Exercise goal: Return the lines below exactly as they appear, please, starting with the first and ending with the one that contains "[Search for:] (68, 1162)".
Data for the task Block Start
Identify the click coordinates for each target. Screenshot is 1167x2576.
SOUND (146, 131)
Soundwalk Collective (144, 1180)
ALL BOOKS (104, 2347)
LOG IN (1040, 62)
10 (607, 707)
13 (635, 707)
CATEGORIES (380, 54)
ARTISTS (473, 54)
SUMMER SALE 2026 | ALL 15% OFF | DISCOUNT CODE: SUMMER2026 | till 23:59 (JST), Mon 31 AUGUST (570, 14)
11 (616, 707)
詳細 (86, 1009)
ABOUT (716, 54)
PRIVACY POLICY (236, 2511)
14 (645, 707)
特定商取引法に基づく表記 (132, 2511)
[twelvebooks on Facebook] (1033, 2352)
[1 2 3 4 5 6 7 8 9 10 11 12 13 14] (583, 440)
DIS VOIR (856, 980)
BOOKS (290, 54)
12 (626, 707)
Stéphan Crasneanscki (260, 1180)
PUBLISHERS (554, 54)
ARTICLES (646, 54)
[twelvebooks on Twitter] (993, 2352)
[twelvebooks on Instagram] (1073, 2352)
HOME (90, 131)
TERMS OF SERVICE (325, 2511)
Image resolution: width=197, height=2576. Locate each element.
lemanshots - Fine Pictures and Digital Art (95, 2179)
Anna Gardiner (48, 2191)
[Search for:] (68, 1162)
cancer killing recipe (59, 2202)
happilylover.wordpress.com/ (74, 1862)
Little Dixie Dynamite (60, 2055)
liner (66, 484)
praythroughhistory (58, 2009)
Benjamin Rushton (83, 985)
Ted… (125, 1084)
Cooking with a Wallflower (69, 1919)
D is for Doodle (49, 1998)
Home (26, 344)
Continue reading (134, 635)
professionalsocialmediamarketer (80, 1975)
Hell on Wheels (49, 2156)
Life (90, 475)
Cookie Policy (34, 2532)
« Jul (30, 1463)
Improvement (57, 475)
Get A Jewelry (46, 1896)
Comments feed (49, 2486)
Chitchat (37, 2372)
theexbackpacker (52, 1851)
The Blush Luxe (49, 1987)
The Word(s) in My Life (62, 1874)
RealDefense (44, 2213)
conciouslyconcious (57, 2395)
Data for the task Block End
Written answer:
Identify the click coordinates for each target. Screenshot is 1167x2576.
SOUND (146, 131)
Soundwalk Collective (144, 1180)
ALL BOOKS (104, 2347)
LOG IN (1040, 62)
10 (607, 707)
13 (635, 707)
CATEGORIES (380, 54)
ARTISTS (473, 54)
SUMMER SALE 2026 | ALL 15% OFF | DISCOUNT CODE: SUMMER2026 | till 23:59 (JST), Mon 31 AUGUST (570, 14)
11 (616, 707)
詳細 (86, 1009)
ABOUT (716, 54)
PRIVACY POLICY (236, 2511)
14 (645, 707)
特定商取引法に基づく表記 (132, 2511)
[twelvebooks on Facebook] (1033, 2352)
[1 2 3 4 5 6 7 8 9 10 11 12 13 14] (583, 440)
DIS VOIR (856, 980)
BOOKS (290, 54)
12 (626, 707)
Stéphan Crasneanscki (260, 1180)
PUBLISHERS (554, 54)
ARTICLES (646, 54)
[twelvebooks on Twitter] (993, 2352)
[twelvebooks on Instagram] (1073, 2352)
HOME (90, 131)
TERMS OF SERVICE (325, 2511)
Image resolution: width=197, height=2576. Locate each element.
lemanshots - Fine Pictures and Digital Art (95, 2179)
Anna Gardiner (48, 2191)
[Search for:] (68, 1162)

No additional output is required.